Pixel coordinate grounding records:
======
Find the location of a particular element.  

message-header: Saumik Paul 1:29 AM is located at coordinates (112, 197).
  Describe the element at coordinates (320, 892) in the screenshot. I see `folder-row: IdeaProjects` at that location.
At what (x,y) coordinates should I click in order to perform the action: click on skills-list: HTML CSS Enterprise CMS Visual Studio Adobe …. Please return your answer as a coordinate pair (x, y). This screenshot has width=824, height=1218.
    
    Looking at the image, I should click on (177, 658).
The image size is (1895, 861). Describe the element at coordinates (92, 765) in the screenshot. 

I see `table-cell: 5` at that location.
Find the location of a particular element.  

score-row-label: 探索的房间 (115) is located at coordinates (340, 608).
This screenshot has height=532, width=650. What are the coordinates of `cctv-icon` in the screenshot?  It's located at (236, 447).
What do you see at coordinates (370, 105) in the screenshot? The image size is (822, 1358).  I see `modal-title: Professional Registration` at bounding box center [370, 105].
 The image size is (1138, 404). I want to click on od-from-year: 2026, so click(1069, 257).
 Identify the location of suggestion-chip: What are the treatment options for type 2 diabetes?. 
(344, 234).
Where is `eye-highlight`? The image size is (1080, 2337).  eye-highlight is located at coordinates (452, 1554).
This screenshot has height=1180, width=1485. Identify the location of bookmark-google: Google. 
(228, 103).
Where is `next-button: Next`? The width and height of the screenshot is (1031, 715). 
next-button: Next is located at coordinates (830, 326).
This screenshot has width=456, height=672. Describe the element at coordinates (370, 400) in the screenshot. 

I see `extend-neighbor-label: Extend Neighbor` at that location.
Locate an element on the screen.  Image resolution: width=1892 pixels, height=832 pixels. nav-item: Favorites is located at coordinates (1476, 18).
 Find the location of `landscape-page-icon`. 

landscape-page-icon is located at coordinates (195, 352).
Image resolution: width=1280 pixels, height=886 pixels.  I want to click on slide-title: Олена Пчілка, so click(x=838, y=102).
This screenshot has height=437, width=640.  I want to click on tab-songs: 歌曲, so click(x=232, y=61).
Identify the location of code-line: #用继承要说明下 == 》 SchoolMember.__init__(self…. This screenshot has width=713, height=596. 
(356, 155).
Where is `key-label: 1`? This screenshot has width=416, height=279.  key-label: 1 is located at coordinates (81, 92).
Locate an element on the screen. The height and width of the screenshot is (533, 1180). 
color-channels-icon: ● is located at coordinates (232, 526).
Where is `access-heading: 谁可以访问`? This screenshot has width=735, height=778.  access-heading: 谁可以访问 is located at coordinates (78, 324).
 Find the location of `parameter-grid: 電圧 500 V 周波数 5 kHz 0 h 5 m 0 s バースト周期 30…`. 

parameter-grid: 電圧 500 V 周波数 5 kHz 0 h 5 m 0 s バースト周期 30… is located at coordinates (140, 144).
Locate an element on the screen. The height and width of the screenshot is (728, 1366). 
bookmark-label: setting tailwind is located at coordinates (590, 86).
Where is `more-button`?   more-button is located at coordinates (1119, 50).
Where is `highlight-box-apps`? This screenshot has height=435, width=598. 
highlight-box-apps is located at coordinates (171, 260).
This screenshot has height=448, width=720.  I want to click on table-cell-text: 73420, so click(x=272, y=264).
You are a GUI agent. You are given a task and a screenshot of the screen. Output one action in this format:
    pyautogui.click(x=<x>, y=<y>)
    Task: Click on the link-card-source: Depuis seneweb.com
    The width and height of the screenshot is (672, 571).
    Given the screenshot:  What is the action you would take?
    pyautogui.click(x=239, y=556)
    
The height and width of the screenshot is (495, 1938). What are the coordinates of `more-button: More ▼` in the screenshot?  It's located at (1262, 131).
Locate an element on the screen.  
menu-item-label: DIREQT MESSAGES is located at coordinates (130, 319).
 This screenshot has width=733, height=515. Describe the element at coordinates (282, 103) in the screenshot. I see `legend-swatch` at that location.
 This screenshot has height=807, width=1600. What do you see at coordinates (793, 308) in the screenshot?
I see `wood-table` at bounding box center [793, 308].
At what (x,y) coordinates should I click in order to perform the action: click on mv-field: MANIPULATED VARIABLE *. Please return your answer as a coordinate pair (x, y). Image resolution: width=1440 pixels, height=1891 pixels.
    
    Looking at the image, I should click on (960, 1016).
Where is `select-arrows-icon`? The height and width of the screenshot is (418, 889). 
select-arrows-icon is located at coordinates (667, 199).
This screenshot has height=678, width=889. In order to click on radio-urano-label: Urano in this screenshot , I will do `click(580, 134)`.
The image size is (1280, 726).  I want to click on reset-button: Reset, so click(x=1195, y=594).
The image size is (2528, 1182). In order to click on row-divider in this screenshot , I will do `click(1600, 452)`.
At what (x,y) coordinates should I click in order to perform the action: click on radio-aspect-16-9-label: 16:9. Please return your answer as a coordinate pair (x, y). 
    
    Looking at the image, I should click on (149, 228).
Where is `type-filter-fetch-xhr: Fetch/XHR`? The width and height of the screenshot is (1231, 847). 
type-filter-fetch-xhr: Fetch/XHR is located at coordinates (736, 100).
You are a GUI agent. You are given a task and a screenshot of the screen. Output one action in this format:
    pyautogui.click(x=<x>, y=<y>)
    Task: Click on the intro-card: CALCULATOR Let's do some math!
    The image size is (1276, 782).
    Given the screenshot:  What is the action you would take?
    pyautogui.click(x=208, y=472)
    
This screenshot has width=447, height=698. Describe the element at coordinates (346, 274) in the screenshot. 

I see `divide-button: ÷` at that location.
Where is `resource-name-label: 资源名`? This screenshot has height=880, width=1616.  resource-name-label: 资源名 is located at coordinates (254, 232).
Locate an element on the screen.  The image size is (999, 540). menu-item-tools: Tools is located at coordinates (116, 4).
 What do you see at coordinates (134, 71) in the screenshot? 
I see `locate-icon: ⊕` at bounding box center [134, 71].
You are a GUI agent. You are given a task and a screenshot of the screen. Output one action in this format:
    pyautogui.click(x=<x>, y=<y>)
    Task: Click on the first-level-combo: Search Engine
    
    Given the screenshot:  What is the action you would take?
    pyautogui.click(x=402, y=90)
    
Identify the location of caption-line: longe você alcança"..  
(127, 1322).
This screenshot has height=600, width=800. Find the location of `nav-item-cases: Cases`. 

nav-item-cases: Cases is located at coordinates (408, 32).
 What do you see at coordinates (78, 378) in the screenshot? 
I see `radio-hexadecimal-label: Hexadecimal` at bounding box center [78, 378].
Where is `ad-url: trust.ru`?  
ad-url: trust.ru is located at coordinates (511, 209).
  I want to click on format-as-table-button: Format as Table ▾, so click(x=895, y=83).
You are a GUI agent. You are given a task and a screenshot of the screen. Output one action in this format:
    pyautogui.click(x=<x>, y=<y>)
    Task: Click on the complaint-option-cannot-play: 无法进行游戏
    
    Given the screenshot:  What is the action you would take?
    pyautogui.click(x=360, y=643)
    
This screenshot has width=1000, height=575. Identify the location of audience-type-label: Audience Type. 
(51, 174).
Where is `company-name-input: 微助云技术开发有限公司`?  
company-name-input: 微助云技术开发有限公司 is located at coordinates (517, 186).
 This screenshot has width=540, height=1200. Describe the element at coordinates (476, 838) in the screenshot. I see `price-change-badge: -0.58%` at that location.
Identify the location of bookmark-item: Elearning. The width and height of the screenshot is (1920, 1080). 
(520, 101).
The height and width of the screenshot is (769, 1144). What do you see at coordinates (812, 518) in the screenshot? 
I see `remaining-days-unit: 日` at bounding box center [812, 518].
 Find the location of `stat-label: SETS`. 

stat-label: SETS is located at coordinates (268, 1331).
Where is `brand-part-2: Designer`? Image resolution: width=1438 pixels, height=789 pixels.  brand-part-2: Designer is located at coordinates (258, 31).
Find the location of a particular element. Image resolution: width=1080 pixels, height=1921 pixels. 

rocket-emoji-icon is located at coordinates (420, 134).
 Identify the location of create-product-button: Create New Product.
======
What you have to do:
Copy out the lines of the records from the one containing "This screenshot has height=437, width=640." through the one containing "(356, 155).", keeping both of those lines.

Answer to this problem:
This screenshot has height=437, width=640.  I want to click on tab-songs: 歌曲, so click(x=232, y=61).
Identify the location of code-line: #用继承要说明下 == 》 SchoolMember.__init__(self…. This screenshot has width=713, height=596. 
(356, 155).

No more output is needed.